-- What the exercise asks --
The records need to be set down again exactly as they appear.

*** Opening Available data ***

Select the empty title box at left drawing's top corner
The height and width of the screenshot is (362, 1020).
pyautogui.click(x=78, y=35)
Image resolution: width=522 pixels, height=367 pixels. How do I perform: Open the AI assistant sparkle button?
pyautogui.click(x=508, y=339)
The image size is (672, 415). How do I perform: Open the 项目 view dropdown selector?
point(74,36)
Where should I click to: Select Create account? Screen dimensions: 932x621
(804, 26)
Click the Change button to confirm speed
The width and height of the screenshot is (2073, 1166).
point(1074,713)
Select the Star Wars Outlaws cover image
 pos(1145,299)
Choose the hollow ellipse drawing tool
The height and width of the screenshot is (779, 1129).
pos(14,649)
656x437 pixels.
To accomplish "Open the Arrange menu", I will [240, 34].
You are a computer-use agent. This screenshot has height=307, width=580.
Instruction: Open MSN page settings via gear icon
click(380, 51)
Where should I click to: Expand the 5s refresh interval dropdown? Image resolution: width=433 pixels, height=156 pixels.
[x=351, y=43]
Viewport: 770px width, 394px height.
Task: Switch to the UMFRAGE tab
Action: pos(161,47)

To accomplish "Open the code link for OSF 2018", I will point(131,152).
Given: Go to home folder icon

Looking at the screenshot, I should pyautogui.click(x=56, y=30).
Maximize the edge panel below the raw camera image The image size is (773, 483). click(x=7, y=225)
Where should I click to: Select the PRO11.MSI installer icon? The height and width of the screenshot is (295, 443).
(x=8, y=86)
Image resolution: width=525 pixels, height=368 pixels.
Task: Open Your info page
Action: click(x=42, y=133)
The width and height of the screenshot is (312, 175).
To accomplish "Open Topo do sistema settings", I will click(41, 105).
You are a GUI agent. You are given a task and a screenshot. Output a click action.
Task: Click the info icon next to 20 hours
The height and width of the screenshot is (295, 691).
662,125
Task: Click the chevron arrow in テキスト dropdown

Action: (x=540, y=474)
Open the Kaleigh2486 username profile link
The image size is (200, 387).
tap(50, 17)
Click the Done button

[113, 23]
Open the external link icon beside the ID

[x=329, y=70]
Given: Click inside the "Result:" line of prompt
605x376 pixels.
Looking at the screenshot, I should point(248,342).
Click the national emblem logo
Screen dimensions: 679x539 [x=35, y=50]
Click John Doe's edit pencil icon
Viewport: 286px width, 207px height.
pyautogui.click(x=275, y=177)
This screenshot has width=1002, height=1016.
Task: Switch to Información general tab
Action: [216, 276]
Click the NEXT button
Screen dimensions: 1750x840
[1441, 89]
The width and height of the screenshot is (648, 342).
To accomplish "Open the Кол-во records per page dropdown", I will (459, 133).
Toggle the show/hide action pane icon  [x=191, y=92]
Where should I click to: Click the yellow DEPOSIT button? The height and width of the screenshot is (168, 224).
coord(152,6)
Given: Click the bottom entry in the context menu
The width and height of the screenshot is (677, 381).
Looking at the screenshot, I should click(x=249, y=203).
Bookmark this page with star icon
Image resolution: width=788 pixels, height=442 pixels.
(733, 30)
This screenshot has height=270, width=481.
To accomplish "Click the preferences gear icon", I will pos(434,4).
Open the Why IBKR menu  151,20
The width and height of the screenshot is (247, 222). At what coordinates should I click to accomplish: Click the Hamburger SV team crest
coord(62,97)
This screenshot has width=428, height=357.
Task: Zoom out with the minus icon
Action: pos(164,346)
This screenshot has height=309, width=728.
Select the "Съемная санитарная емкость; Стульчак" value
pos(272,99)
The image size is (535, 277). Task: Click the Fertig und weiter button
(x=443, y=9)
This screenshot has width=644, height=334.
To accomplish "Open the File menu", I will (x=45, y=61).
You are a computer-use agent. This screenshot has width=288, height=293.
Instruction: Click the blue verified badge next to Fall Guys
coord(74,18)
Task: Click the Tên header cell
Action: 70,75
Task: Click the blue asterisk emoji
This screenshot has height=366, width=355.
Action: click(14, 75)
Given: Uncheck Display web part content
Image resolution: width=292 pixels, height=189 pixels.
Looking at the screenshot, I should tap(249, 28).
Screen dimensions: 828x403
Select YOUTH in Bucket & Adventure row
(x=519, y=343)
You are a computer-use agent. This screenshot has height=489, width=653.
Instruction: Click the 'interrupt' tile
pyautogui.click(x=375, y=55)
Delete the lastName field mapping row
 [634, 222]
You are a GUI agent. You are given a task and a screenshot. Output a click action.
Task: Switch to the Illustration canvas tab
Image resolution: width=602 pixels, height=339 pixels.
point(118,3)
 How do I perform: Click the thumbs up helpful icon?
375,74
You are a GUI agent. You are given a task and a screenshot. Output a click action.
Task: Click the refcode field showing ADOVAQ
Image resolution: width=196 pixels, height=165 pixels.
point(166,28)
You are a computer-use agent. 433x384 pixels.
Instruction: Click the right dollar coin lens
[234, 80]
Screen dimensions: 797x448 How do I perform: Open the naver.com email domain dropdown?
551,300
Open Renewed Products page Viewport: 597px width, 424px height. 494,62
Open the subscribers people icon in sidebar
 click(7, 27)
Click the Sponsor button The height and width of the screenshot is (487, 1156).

*** Closing Available data ***

-- Problem solution --
Select the empty title box at left drawing's top corner
The height and width of the screenshot is (362, 1020).
pyautogui.click(x=78, y=35)
Image resolution: width=522 pixels, height=367 pixels. How do I perform: Open the AI assistant sparkle button?
pyautogui.click(x=508, y=339)
The image size is (672, 415). How do I perform: Open the 项目 view dropdown selector?
point(74,36)
Where should I click to: Select Create account? Screen dimensions: 932x621
(804, 26)
Click the Change button to confirm speed
The width and height of the screenshot is (2073, 1166).
point(1074,713)
Select the Star Wars Outlaws cover image
 pos(1145,299)
Choose the hollow ellipse drawing tool
The height and width of the screenshot is (779, 1129).
pos(14,649)
656x437 pixels.
To accomplish "Open the Arrange menu", I will [240, 34].
You are a computer-use agent. This screenshot has height=307, width=580.
Instruction: Open MSN page settings via gear icon
click(380, 51)
Where should I click to: Expand the 5s refresh interval dropdown? Image resolution: width=433 pixels, height=156 pixels.
[x=351, y=43]
Viewport: 770px width, 394px height.
Task: Switch to the UMFRAGE tab
Action: pos(161,47)

To accomplish "Open the code link for OSF 2018", I will point(131,152).
Given: Go to home folder icon

Looking at the screenshot, I should pyautogui.click(x=56, y=30).
Maximize the edge panel below the raw camera image The image size is (773, 483). click(x=7, y=225)
Where should I click to: Select the PRO11.MSI installer icon? The height and width of the screenshot is (295, 443).
(x=8, y=86)
Image resolution: width=525 pixels, height=368 pixels.
Task: Open Your info page
Action: click(x=42, y=133)
The width and height of the screenshot is (312, 175).
To accomplish "Open Topo do sistema settings", I will click(41, 105).
You are a GUI agent. You are given a task and a screenshot. Output a click action.
Task: Click the info icon next to 20 hours
The height and width of the screenshot is (295, 691).
662,125
Task: Click the chevron arrow in テキスト dropdown

Action: (x=540, y=474)
Open the Kaleigh2486 username profile link
The image size is (200, 387).
tap(50, 17)
Click the Done button

[113, 23]
Open the external link icon beside the ID

[x=329, y=70]
Given: Click inside the "Result:" line of prompt
605x376 pixels.
Looking at the screenshot, I should point(248,342).
Click the national emblem logo
Screen dimensions: 679x539 [x=35, y=50]
Click John Doe's edit pencil icon
Viewport: 286px width, 207px height.
pyautogui.click(x=275, y=177)
This screenshot has width=1002, height=1016.
Task: Switch to Información general tab
Action: [216, 276]
Click the NEXT button
Screen dimensions: 1750x840
[1441, 89]
The width and height of the screenshot is (648, 342).
To accomplish "Open the Кол-во records per page dropdown", I will (459, 133).
Toggle the show/hide action pane icon  [x=191, y=92]
Where should I click to: Click the yellow DEPOSIT button? The height and width of the screenshot is (168, 224).
coord(152,6)
Given: Click the bottom entry in the context menu
The width and height of the screenshot is (677, 381).
Looking at the screenshot, I should click(x=249, y=203).
Bookmark this page with star icon
Image resolution: width=788 pixels, height=442 pixels.
(733, 30)
This screenshot has height=270, width=481.
To accomplish "Click the preferences gear icon", I will pos(434,4).
Open the Why IBKR menu  151,20
The width and height of the screenshot is (247, 222). At what coordinates should I click to accomplish: Click the Hamburger SV team crest
coord(62,97)
This screenshot has width=428, height=357.
Task: Zoom out with the minus icon
Action: pos(164,346)
This screenshot has height=309, width=728.
Select the "Съемная санитарная емкость; Стульчак" value
pos(272,99)
The image size is (535, 277). Task: Click the Fertig und weiter button
(x=443, y=9)
This screenshot has width=644, height=334.
To accomplish "Open the File menu", I will (x=45, y=61).
You are a computer-use agent. This screenshot has width=288, height=293.
Instruction: Click the blue verified badge next to Fall Guys
coord(74,18)
Task: Click the Tên header cell
Action: 70,75
Task: Click the blue asterisk emoji
This screenshot has height=366, width=355.
Action: click(14, 75)
Given: Uncheck Display web part content
Image resolution: width=292 pixels, height=189 pixels.
Looking at the screenshot, I should tap(249, 28).
Screen dimensions: 828x403
Select YOUTH in Bucket & Adventure row
(x=519, y=343)
You are a computer-use agent. This screenshot has height=489, width=653.
Instruction: Click the 'interrupt' tile
pyautogui.click(x=375, y=55)
Delete the lastName field mapping row
 [634, 222]
You are a GUI agent. You are given a task and a screenshot. Output a click action.
Task: Switch to the Illustration canvas tab
Image resolution: width=602 pixels, height=339 pixels.
point(118,3)
 How do I perform: Click the thumbs up helpful icon?
375,74
You are a GUI agent. You are given a task and a screenshot. Output a click action.
Task: Click the refcode field showing ADOVAQ
Image resolution: width=196 pixels, height=165 pixels.
point(166,28)
You are a computer-use agent. 433x384 pixels.
Instruction: Click the right dollar coin lens
[234, 80]
Screen dimensions: 797x448 How do I perform: Open the naver.com email domain dropdown?
551,300
Open Renewed Products page Viewport: 597px width, 424px height. 494,62
Open the subscribers people icon in sidebar
 click(7, 27)
Click the Sponsor button The height and width of the screenshot is (487, 1156).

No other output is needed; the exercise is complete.